The digital currency Bitcoin rose to new heights last week, breaking $50,000 in value for the first time in its history. Invented in 2008, the cryptocurrency started as a pioneering form of e-money in use in 2009, backed by no government and no central bank. Owners simply buy and sell units—or portions of units—of Bitcoin in secure private transactions. Like a traded stock on Wall Street, its value rises and falls regularly, and sometimes drastically.
And Bitcoin isn’t alone. Several other cryptocurrencies have rocked the economic world, including Ethereum and Dogecoin. However, despite the amount of money investors have put into different forms of e-money, these digital currencies are seldom understood by the public.
In his video, “The Cryptocurrency Craze,” for The Great Courses, Dr. Connel Fullenkamp, Professor of the Practice in the Department of Economics at Duke University, explained how they work.
In Bit We Trust
If necessity is the mother of invention, Bitcoin is no exception. It was driven by a demand for extreme financial privacy and with politics in mind, even circumnavigating government regulation.
“Most of us take for granted the government’s role in the creation and regulation of money,” Dr. Fullenkamp said. “We might like the fact that the government stands behind the US dollar, but there’s always been a libertarian school of thought which argues that money should be privately provided and regulated instead.
“This debate has profoundly affected the history of the monetary system in the United States.”
Dr. Fullenkamp said that money must provide three basic services. First, it must maintain its value over time. Second, it has to be universally accepted as payment for goods and services. Third, money must function as a way to measure earnings, expenses, debts, and assets. While cryptocurrencies often maintain their value, the attraction to them is that their anonymity and privacy will generate the second and third basic services of money: More retailers will accept them as they grow and they will become more appealing as expense measurements.
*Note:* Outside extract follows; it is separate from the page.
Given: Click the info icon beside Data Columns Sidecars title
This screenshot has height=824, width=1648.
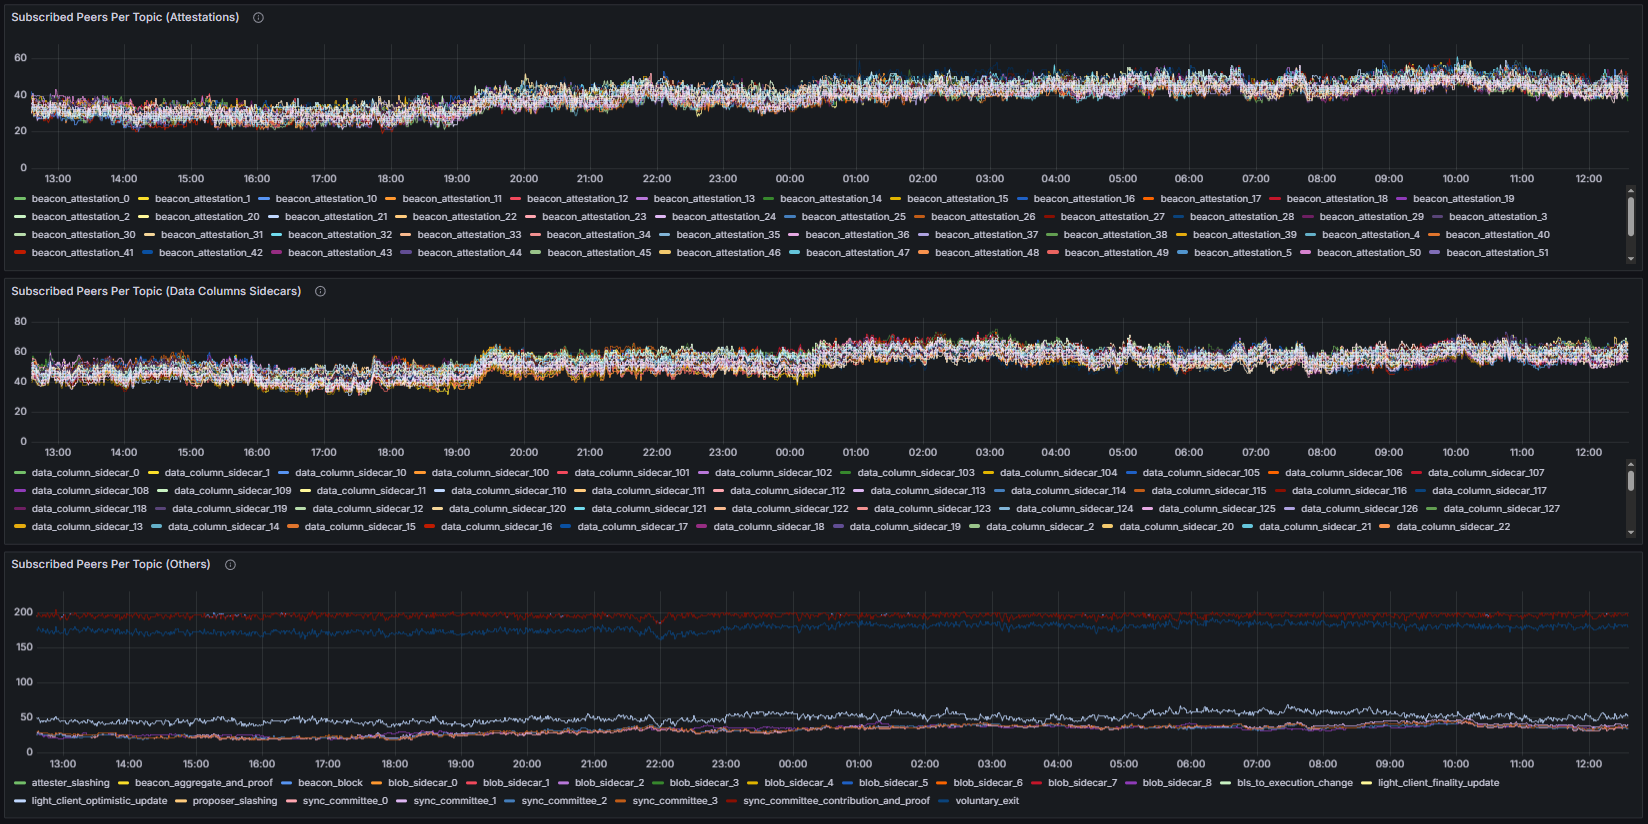Looking at the screenshot, I should [321, 292].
Putting the “Crypto” in “Cryptocurrency”
“A truly anonymous currency must come with some way of tracking ownership and making transfers without a central institution to oversee those accounts and transactions, and the currency must find a way to maintain its value,” Dr. Fullenkamp said. “In 2008, a white paper released under the name of Satoshi Nakamoto described the system known as Bitcoin, followed by the supporting computer code….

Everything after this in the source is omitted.